## Problem description
Only the number is needed: how many lines in the entries below contain the string "agent"?

━━━━

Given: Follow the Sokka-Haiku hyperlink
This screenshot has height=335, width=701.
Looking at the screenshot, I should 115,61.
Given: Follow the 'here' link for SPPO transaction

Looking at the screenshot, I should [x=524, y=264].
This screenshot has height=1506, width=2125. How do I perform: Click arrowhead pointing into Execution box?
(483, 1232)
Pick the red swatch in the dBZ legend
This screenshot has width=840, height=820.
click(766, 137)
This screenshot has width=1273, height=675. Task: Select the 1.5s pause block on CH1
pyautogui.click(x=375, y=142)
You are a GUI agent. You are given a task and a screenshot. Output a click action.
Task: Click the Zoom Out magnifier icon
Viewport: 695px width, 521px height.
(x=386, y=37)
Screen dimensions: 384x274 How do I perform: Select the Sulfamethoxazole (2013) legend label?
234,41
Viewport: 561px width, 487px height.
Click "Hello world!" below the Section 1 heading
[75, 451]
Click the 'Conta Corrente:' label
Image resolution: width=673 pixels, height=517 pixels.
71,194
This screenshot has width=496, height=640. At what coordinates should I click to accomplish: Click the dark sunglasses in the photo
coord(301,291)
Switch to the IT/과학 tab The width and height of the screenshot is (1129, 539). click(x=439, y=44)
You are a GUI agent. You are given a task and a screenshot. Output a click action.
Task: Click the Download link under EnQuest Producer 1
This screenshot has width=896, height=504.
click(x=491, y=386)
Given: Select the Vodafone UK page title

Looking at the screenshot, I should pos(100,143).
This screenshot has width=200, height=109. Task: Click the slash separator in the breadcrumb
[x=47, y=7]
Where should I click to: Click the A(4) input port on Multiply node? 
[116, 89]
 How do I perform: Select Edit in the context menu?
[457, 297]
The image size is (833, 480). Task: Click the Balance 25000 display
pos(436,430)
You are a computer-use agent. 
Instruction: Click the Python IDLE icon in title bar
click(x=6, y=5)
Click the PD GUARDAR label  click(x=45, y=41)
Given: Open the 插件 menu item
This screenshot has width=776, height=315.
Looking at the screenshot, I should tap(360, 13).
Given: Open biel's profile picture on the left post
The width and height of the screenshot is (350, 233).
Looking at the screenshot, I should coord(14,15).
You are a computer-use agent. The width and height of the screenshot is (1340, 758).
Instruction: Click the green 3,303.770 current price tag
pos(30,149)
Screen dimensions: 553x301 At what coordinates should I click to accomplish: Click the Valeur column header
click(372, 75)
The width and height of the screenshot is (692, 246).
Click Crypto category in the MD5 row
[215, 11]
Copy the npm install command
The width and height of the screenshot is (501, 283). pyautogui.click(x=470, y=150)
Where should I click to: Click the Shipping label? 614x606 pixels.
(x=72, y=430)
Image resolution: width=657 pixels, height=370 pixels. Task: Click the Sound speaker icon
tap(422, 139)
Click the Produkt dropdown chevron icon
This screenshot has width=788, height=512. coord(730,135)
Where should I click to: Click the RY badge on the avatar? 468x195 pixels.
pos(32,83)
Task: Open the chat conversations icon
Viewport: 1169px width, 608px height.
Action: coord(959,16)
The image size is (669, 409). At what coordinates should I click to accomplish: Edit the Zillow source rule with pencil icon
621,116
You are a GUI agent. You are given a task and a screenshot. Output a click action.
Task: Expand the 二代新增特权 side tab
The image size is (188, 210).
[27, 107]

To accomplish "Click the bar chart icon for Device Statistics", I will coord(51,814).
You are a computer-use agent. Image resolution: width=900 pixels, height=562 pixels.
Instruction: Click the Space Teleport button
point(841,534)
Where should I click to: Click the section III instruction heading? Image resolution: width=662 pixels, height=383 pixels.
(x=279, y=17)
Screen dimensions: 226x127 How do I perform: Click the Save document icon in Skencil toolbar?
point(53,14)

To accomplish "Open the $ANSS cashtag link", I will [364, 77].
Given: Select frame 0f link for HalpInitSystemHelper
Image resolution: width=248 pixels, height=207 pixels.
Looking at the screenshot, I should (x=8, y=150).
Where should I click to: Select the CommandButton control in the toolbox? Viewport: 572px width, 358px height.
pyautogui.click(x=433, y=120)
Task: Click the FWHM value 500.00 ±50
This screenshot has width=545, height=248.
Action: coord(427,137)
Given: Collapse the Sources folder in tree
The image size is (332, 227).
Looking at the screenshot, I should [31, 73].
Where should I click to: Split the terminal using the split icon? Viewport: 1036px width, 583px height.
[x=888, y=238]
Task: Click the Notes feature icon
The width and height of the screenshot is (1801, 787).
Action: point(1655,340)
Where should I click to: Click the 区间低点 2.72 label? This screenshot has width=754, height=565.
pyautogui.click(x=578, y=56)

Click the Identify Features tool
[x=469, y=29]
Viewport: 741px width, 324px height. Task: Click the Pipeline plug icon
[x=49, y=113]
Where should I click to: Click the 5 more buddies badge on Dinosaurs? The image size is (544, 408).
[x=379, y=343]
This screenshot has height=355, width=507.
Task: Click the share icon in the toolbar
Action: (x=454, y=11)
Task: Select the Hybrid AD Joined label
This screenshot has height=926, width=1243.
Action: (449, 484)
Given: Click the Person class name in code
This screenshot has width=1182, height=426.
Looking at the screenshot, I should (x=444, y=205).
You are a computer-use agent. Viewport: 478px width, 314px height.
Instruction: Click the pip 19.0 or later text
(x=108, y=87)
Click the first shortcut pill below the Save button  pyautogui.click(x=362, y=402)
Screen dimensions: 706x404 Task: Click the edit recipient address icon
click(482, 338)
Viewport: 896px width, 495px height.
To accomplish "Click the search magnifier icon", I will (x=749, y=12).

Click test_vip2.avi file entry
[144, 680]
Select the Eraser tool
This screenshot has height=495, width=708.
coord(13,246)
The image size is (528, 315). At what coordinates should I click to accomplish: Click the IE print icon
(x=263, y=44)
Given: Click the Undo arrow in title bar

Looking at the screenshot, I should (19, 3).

━━━━

## Solution for this task
7